Re: the other link you postedhttp://www.ijfs.ir/library/upload/article/article10%203.pdf
Couple of things to note here is that you're not doing Clomid+Menopur this cycle, so again, a different protocol than used in the study. Other thing, the criteria to participate in the study only placed cut-offs for FSH (normal basal FSH (less than or equal to 10 mIu/L) but placed no baseline levels for LH, the hormone you are concerned about.
Also, the study notes: "Meanwhile, premature LH surge was checked with a mid day urine
sample by using a urinary LH surge kit and those with positive results were excluded from the study." In other words, women who were surging (what you think you're going through right now but really aren't) were NOT included in the study. You are misunderstanding the quote that says "The serum LH level was less than 10 mIU/ml in all women with a subsequent pregnancy".
Go to page 2 where it says "and those with positive results were excluded from the study. For confirmation, all patients with positive results plus half of those with negative results (randomly chosen) were sent to the laboratory on the same day to check for LH serum levels." See this last sentence? To validate that they were properly excluding the postive OPK patients, they sent all the positive OPKs PLUS
half of the negative OPKs for b/w to check for serum LH levels to determine that in fact the OPKs were accurately detecting the urinary LH levels and therefore the true positives were being excluded from further study.
When you move on to page 3, and read "Patients with positive urinary LH results had serum
LH levels greater than 20 mIU/ml and half of the patients with a negative LH result had serum LH levels between
0.9-12 mIU/ml. The serum LH level was less than 10 mIU/ml in all women with a subsequent pregnancy." All this is doing is giving you the back-up data that they did properly exclude the positive OPKS based on the serum LH level results. Where women had a positive OPK their serum LH wsa greater than 20 meaning they really were surging. Where women had a negative OPK, their serum LH was less than 12, meaning the OPK was right, they were NOT surging, and could therefore remain in the study.

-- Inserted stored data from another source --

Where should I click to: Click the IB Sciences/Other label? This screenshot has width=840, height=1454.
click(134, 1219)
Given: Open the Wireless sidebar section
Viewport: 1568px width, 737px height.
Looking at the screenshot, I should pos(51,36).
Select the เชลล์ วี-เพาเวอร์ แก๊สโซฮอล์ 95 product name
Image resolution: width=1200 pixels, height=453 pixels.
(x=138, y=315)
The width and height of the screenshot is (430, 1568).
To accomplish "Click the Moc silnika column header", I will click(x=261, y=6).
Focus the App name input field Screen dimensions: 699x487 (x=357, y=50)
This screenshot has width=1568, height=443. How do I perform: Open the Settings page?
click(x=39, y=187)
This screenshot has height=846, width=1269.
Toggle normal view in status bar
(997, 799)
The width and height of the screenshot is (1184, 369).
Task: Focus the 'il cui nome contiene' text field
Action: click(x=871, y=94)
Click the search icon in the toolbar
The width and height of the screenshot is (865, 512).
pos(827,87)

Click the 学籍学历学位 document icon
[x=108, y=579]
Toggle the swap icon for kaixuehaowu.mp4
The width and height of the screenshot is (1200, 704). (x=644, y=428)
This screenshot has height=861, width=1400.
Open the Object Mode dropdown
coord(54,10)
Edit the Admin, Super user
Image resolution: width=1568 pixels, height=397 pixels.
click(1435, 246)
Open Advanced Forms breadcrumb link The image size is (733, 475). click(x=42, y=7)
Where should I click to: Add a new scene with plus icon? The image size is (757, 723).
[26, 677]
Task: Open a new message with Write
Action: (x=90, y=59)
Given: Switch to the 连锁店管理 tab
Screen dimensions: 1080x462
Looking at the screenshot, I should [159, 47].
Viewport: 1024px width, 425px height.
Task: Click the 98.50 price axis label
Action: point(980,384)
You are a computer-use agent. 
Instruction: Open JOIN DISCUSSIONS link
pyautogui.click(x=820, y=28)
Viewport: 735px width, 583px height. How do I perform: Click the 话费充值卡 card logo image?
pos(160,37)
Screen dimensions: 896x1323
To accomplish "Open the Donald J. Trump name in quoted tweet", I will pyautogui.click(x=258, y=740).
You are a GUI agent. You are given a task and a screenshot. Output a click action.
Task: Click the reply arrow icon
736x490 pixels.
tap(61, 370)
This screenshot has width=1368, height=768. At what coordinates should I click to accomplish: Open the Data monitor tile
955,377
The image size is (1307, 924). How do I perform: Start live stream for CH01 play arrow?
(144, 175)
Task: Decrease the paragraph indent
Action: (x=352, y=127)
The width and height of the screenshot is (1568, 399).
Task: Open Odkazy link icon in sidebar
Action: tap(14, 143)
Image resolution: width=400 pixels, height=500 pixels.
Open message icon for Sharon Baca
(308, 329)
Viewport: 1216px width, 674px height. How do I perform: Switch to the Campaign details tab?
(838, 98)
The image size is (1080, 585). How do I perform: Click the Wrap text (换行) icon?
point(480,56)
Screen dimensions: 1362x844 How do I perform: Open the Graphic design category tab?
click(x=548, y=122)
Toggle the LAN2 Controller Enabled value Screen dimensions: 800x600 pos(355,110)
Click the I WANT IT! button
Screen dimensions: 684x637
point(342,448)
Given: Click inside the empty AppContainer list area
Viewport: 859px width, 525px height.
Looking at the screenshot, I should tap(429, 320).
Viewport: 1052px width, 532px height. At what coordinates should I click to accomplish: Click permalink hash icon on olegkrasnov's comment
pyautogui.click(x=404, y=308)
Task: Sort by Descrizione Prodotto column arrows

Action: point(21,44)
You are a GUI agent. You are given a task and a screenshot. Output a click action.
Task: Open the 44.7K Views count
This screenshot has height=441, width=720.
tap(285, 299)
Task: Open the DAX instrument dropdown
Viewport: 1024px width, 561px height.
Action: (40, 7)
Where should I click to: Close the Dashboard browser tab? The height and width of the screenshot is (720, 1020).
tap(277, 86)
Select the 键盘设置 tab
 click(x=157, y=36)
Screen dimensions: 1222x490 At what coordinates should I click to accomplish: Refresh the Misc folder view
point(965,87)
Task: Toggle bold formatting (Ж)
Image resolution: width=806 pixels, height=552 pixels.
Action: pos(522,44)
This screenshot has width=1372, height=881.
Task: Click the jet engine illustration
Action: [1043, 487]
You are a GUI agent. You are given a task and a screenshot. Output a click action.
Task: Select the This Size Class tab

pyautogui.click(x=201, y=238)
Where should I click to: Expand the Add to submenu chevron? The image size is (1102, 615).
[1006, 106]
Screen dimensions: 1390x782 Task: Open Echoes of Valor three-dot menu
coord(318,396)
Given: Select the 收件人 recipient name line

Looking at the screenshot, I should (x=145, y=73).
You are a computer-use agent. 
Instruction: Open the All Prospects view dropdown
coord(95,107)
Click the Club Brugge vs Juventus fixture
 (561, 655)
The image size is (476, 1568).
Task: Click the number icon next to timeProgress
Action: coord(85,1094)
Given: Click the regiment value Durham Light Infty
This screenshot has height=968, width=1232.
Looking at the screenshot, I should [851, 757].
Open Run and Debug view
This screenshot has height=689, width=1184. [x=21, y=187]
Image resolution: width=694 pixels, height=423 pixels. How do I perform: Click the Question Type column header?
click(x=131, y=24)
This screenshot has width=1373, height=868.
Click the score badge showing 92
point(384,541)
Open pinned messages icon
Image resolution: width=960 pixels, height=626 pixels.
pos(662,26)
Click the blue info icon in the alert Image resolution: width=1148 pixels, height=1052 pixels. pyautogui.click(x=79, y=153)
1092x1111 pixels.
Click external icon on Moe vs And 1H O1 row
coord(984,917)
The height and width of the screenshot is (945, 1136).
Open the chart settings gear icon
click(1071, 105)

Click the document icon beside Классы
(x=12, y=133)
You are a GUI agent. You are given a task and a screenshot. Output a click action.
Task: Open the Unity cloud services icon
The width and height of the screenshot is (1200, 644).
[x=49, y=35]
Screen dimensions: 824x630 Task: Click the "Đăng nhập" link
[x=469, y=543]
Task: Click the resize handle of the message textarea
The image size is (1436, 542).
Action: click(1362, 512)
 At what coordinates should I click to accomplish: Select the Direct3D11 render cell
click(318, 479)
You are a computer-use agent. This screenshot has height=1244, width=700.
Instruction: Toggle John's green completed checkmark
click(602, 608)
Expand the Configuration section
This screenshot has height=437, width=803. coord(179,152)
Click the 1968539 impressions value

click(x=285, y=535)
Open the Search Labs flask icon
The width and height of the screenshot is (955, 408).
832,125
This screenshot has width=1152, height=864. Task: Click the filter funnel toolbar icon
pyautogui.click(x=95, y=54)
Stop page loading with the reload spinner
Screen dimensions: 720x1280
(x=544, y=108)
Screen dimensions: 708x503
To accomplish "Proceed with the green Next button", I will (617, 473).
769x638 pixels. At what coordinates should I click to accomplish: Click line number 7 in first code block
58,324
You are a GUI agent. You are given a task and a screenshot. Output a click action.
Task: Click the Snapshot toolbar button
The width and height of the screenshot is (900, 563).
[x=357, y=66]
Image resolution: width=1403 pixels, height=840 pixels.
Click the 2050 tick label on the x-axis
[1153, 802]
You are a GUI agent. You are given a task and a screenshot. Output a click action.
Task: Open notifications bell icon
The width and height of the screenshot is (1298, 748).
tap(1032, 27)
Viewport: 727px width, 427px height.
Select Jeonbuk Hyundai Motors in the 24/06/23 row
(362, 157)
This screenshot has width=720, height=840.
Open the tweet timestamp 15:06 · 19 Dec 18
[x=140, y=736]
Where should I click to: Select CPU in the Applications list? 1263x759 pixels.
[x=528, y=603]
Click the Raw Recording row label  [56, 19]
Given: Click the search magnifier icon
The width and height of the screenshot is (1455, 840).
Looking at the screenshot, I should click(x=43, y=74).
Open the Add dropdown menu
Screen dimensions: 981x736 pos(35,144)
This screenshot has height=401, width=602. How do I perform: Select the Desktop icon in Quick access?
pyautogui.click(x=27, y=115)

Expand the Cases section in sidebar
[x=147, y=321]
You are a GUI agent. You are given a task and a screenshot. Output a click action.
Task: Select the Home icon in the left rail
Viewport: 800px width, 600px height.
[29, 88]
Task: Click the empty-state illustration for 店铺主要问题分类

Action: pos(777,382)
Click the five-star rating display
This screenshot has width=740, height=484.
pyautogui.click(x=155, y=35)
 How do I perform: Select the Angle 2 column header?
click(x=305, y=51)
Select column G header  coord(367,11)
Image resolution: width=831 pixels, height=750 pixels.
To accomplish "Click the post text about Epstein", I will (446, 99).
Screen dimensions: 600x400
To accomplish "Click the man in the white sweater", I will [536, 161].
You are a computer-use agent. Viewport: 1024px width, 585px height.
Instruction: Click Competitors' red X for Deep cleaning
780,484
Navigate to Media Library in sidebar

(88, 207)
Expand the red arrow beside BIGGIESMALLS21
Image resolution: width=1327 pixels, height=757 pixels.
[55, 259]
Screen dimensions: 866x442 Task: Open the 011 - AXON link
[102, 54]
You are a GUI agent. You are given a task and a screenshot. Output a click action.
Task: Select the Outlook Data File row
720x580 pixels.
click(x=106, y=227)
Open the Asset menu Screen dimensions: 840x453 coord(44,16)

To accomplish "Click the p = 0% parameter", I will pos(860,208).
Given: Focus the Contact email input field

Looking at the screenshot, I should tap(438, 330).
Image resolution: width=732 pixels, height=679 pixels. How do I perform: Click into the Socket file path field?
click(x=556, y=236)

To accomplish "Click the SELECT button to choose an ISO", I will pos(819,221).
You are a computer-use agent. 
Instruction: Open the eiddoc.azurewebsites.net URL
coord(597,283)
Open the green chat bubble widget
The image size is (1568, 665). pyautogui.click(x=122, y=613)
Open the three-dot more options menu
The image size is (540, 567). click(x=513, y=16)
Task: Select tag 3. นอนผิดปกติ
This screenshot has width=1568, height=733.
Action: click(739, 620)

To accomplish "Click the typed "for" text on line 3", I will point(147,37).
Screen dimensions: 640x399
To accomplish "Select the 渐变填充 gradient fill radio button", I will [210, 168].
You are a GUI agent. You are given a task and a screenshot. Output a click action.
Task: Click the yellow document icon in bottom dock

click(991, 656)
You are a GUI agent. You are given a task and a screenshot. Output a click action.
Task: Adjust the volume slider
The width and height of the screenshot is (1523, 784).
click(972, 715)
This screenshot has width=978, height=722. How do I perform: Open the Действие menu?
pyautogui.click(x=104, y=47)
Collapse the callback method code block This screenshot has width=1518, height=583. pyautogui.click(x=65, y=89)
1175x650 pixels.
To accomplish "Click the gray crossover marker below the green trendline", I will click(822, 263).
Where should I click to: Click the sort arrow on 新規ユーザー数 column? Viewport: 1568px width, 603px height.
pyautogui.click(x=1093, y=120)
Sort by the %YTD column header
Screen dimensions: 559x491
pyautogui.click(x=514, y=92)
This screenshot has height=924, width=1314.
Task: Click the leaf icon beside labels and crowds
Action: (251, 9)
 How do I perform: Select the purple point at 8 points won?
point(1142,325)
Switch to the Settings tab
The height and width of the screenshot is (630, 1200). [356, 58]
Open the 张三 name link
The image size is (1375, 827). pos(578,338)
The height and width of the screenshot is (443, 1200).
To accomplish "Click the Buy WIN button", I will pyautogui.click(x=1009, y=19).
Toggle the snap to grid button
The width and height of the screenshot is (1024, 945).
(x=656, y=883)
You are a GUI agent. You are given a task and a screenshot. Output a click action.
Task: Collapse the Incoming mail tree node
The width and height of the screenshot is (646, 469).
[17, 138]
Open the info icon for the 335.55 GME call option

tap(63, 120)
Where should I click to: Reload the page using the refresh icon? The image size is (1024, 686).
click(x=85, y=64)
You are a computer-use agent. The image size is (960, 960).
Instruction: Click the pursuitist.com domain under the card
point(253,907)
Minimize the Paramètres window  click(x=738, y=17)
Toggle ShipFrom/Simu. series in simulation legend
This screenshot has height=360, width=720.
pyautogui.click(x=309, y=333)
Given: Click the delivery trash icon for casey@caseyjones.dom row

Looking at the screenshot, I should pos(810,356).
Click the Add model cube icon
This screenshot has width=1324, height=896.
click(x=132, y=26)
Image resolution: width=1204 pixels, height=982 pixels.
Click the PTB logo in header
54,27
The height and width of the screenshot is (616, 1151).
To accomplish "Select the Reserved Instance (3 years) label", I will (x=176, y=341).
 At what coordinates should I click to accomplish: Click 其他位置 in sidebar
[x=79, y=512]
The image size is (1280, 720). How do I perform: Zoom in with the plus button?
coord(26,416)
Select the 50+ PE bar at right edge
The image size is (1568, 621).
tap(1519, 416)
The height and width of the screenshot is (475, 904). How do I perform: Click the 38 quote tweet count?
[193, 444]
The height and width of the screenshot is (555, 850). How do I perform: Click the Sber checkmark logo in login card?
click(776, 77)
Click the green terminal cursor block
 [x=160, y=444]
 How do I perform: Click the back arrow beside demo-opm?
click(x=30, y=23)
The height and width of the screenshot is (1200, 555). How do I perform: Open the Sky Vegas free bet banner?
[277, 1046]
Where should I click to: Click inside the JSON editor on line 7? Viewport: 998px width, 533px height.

Of the women that remained in the study and got pregnant, that's where they noted "The serum LH level was less than 10 mIU/ml". The study does not make ANY conclusions on pregnancy rates when the LH was greater than 10, 12, 30, whatever, because all women with a positive surge were eliminated from the study altogether. We don't know if those women went on to have babies or not; they weren't studied.
If anything, the study found that using an antagonist was not useful one way or the other. "We did not find any benefit from suppression of LH surge due to the small sample size in our study. It seems tha natural events such as LH surge do not have any detrimental effect on IUI cycles and the importance of these events should be considered before any inappropriate intervention."
Re: Sounds like a good plan and a relief
|June 27 2011, 8:22 PM |
And REALLY good to remember that E2 might stall out, thank you thank you for that reminder so I don't have a repeat of tonight's freak out!